● SOURCE PASSAGE
+---+
Top 10 Didim Funds Record 16.5% Average Annual Return

The Korea Financial Investment Association stated on October 20 that the Didim Fund, which was jointly launched by 25 asset management companies on September 25 last year, has expanded investment options for pension investors over the past year through a variety of asset allocation strategies.


The Didim Fund is a product designed to support long-term pension investments by the public and lower entry barriers to the capital market by utilizing asset allocation strategies similar to those used by pension funds. To make complex asset allocation investments more accessible to the general public, 25 asset management companies each launched a flagship product that consolidates their respective asset allocation expertise.


During the first year since the launch of the Didim Fund, the average return of the top 10 funds was 16.5%, while the overall average return was 12.5%. Over the same period, the KOSPI index fell by 8.8% before rebounding by 31.9%. The S&P 500, a leading US index, fluctuated within a range of -2.9% to 15.8%. While these major indices showed high volatility, the Didim Fund maintained relatively low volatility and delivered stable returns. This performance is attributed to the risk diversification effect, which is a key advantage of asset allocation.
+---+
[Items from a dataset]

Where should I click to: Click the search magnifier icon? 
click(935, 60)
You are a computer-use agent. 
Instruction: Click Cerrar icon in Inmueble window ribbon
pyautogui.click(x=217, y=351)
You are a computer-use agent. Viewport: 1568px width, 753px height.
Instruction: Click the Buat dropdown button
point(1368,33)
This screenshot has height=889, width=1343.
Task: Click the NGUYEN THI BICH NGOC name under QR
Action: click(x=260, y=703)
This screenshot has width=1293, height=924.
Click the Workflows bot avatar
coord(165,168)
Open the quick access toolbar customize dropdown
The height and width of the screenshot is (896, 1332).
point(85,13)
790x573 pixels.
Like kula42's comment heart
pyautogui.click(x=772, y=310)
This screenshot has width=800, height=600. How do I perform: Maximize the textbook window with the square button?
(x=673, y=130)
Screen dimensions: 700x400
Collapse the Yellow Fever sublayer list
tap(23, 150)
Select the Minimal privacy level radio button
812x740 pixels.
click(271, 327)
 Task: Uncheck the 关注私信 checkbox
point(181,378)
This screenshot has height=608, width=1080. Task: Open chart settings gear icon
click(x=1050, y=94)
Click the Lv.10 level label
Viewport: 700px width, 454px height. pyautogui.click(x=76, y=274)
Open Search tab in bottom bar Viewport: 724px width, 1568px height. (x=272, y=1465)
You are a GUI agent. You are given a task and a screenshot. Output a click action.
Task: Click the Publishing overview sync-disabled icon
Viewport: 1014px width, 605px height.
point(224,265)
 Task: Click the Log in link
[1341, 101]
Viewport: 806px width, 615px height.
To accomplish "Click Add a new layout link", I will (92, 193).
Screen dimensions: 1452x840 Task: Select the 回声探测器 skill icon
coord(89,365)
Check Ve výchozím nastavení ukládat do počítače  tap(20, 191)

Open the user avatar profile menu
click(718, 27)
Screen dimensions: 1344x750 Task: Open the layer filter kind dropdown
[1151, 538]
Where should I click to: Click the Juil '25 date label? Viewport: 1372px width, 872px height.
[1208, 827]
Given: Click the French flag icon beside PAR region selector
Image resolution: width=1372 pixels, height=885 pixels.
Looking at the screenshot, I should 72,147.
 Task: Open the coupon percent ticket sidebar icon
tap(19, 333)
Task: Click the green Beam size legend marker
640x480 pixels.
+---+
● LIST OF TASKS
**a.** List every distinct percentage figure in the Didim Fund article.
**b.** Reproduce everything in the listing from the line containing "Task: Click the green Beam size legend marker" down to the end of the listing.
The Didim Fund article and the listing are unrelated to each other.

● TASK SOLUTIONS
**a.** 16.5%, 12.5%, 8.8%, 31.9%, -2.9%, 15.8%

**b.**
Task: Click the green Beam size legend marker
640x480 pixels.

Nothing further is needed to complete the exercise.